Donde aparece la estrella, se edificaría a partir de 1857 la nueva residencia De la Hidalga / García Icazbalceta, matrimonio ligado al “Benjamín en decena de gracias” (según Jesús Galindo y Villa) don Joaquín García Icazbalceta y sus padres, “El honradísimo comerciante de origen riojano D. Eusebio García, y la distinguida dama mexicana doña Ana Icazbalceta”, familia “propensa a las diversiones del mundo gracias al lujo que permite el propio caudal…”

Abajo, dos lienzos de Pelegrín Clavé: a la izquierda, “Retrato del arquitecto Lorenzo de la Hidalga”, 1861; óleo sobre tela, 136 x 104 cm. (el marco es coetáneo) y a la derecha “Retrato de doña Ana García Icazbalceta, esposa del Arquitecto de la Hidalga”, probablemente 1863; óleo sobre tela 190 x 138.5 cm. –Ambos de la Colección Museo Nacional de San Carlos-. Resulta relevante referirse a doña Ana María Fernanda García Icazbalceta, hermana mayor del prestigiado Joaquín García Icazbalceta, miembro fundador de la Academia Mexicana de la Lengua, historiador y bibliógrafo, propietario además de la hacienda de Santa Clara de Montefalco, en el estado de Morelos. La señora De la Hidalga no fue simple observadora de la labor de su marido, sino impulsora eficaz de su carrera y promotora de la actividad cultural en la que su familia acostumbraba participar; desde 1858 transformaría la casa en la 1° del Indio Triste en recinto donde se promovían actividades culturales que sorprendieron a la sociedad capitalina y en las que gracias a su hermano, su marido y encantos propios, participaban el padre don Francisco Javier Miranda, el arquitecto Javier Cavalari, don Manuel Orozco y Berra, don José María Lafragua y el propio Conde de la Cortina, don José Justo Gómez de la Cortina. 






















[6] Peregín Clavé, Lecciones de Estética.
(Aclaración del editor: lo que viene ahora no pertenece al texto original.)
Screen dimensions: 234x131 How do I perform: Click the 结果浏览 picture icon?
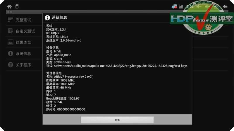click(11, 42)
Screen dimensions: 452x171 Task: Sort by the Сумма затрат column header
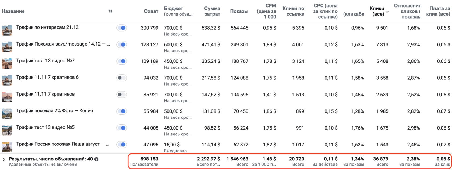(x=212, y=11)
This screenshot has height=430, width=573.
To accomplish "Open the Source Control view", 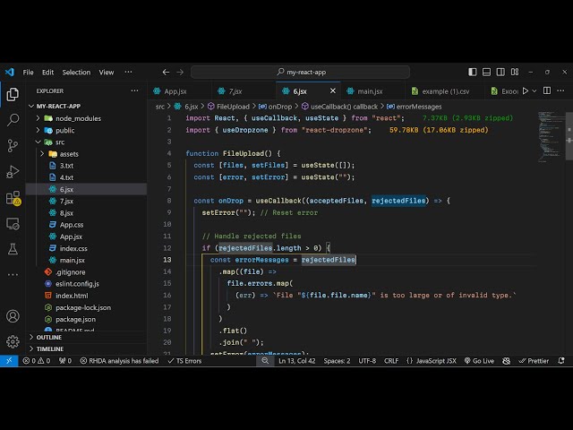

UNAM, México, 1990.
[7] Al soberbio Juan Cordero (1822-1884), de Teziutlán, Puebla, quien se había perfeccionado también en Roma, se le atribuye la restauración del muralismo en México. El incomodo archirrival de Clavé siguió sin embargo una estética no mas que popular, dentro del gusto nacionalista de la época. Enfrentó directamente a Clavé y ya en plan de abierto antagonista pinto varios murales en iglesias mexicanas, como “Jesús ante los doctores” en la Iglesia de Jesús maría. Su mural dedicado al filósofo Gabino Barreda (1874), ha sido calificado, no son anacronismo, incluso de vanguardista, atribuyendo, ya en el delirio, el inicio del movimiento muralista mexicano a su persona, siendo, eso sí, uno de los primeros actores de un fenómeno ahora tan sólito que deja incluso de ser perceptible: el de la rebelión de los discípulos.
[8][8]  La Pinacoteca de la Profesa cuenta con una más que respetable colección de obras, más de 380.
[9] Ver el libro de Salvador Moreno, Manuel Vilar. IIE, UNAM. 1969. 237 pp.